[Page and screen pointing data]
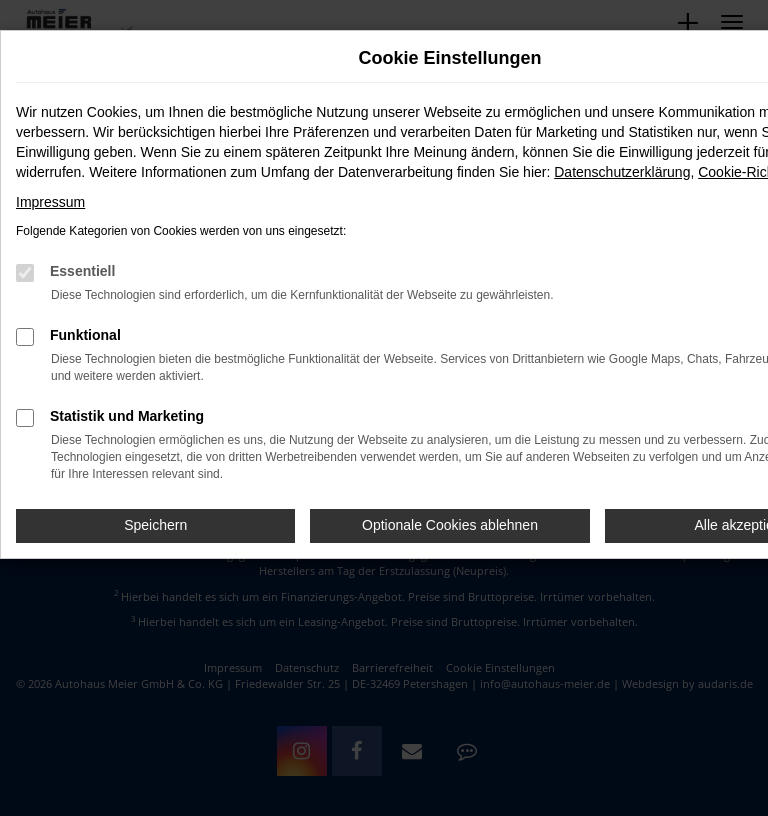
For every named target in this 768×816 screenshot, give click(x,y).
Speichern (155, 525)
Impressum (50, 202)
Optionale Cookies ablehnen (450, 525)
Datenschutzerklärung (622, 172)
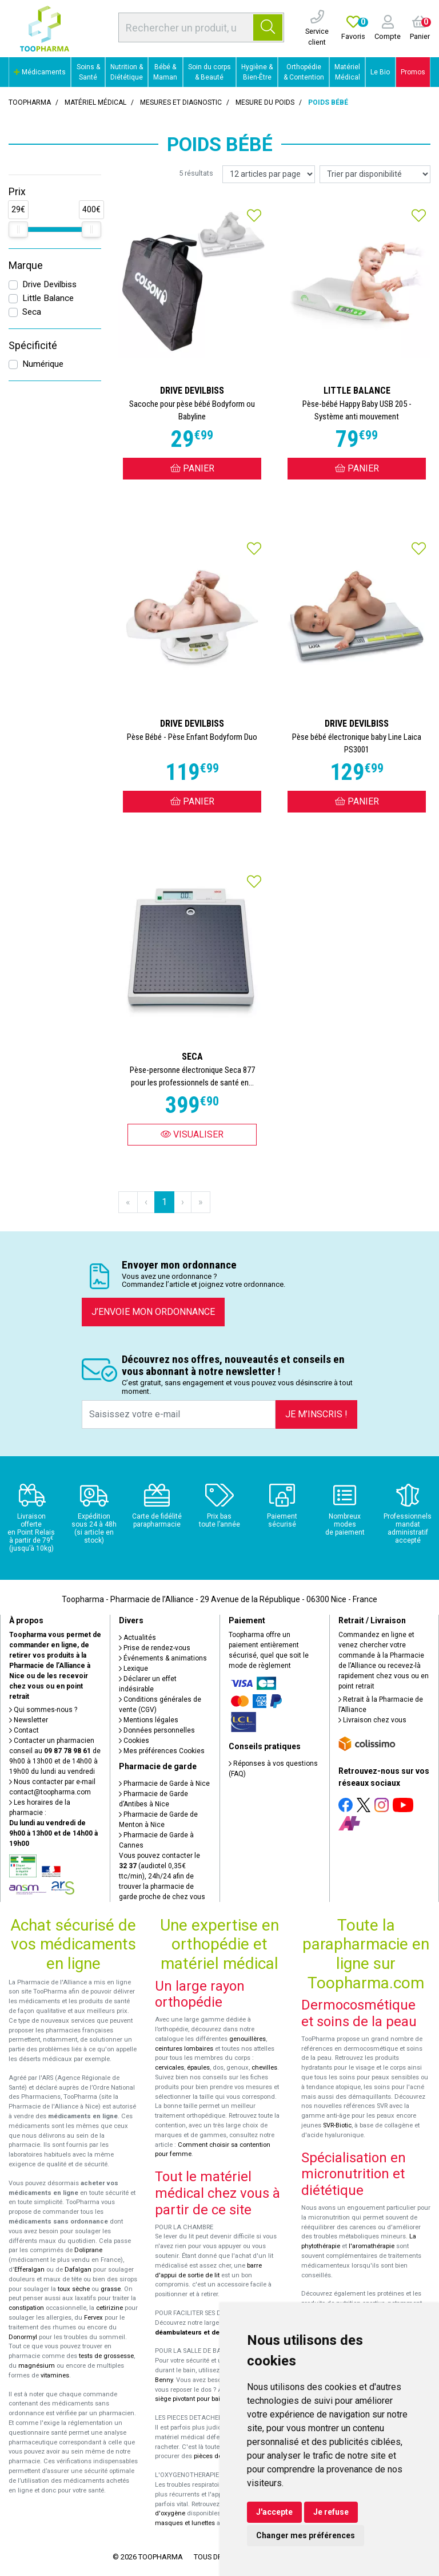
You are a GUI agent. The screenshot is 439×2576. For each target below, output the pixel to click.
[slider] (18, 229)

...

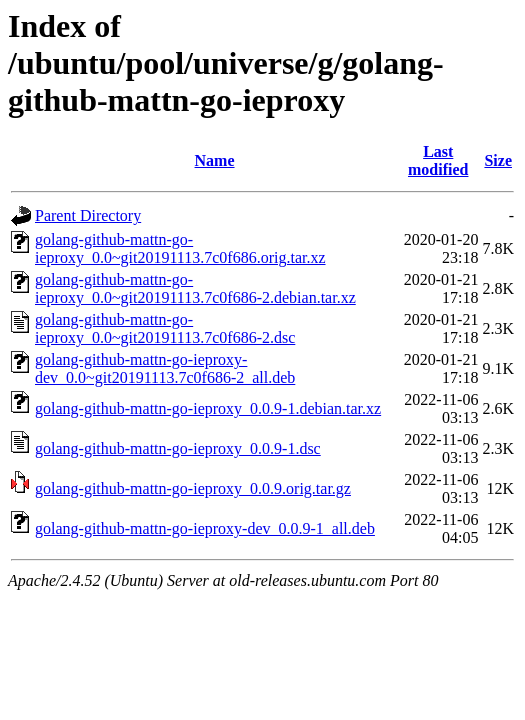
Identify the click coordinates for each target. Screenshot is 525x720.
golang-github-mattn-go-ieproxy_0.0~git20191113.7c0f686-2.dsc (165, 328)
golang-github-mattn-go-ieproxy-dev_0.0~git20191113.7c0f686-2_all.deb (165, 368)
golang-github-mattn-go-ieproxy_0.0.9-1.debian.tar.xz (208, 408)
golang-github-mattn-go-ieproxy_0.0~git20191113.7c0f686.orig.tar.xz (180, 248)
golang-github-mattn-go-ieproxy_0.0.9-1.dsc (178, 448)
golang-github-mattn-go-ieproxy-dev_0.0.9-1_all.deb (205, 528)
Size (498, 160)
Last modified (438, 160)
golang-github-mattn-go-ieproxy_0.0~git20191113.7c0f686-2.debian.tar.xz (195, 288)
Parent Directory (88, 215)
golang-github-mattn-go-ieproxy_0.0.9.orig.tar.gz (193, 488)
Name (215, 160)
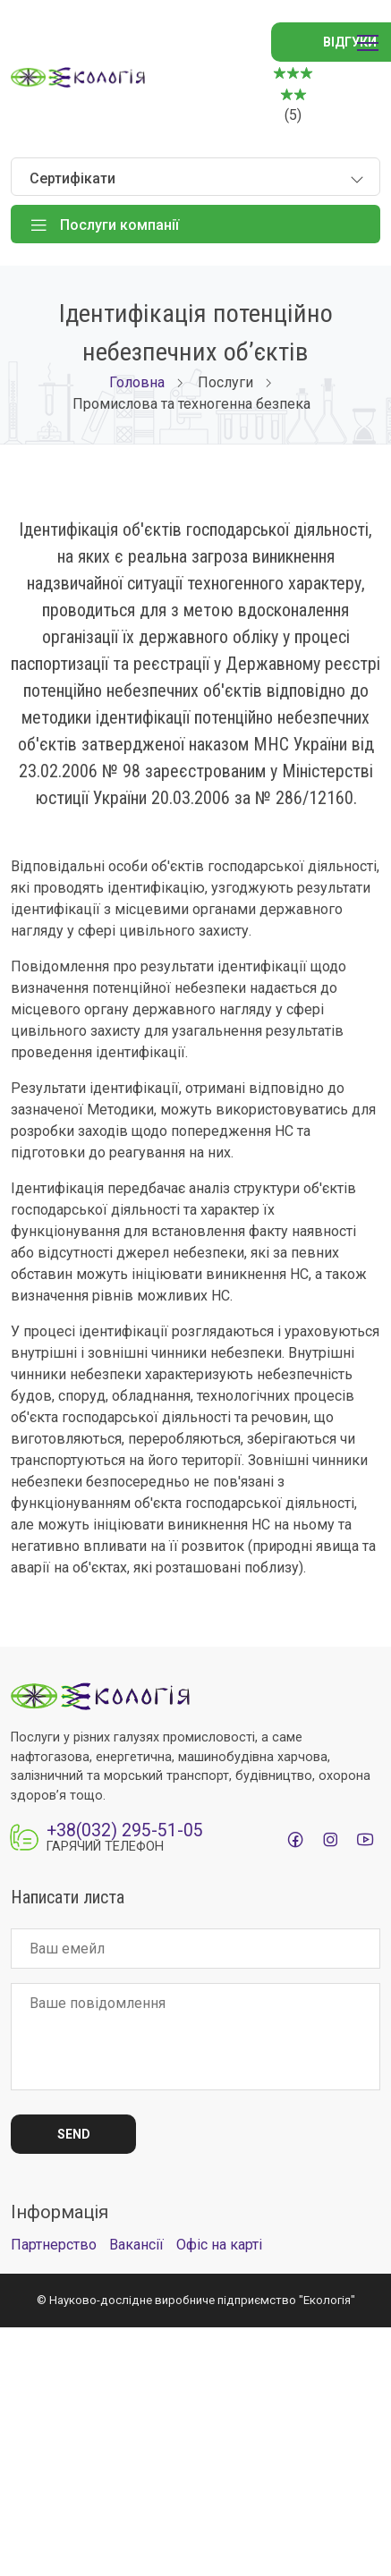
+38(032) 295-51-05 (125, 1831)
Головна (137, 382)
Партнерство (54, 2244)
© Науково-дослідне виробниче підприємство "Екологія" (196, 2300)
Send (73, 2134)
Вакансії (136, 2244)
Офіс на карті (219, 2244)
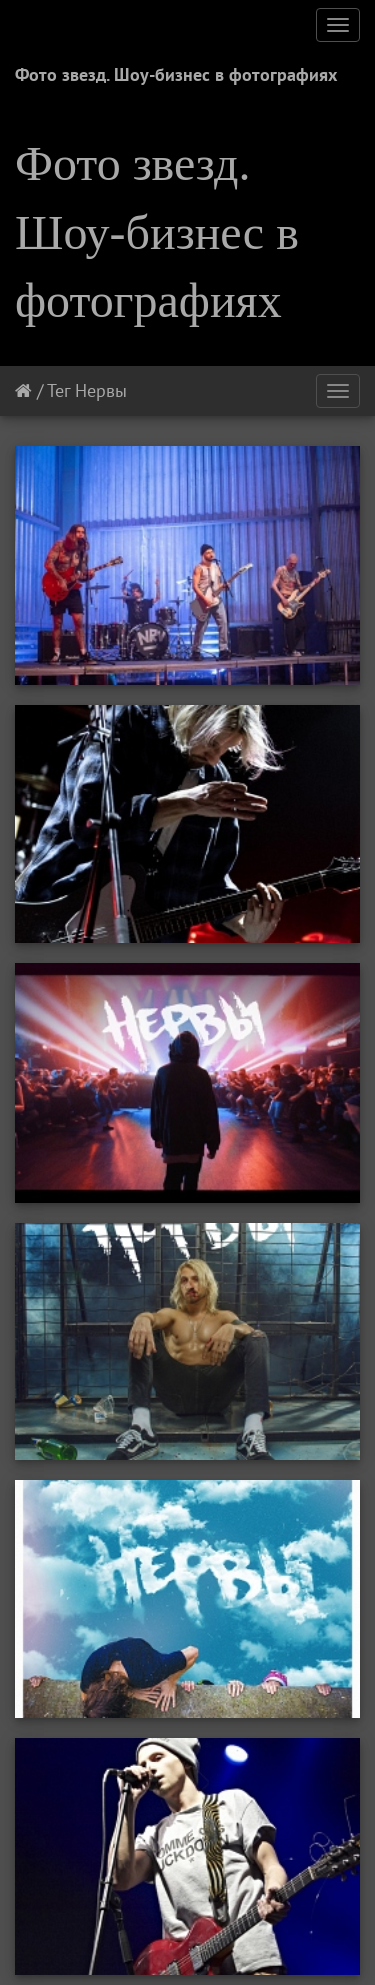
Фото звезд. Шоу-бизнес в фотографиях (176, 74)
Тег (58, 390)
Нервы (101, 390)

## Stated goal
Reproduce the lines of the material word for word, starting with the line that contains "You are a GUI" and going on through the line that contains "[slider] (18, 229)".

## Solution
You are a GUI agent. The screenshot is 439×2576. For each target below, output the pixel to click.
[slider] (18, 229)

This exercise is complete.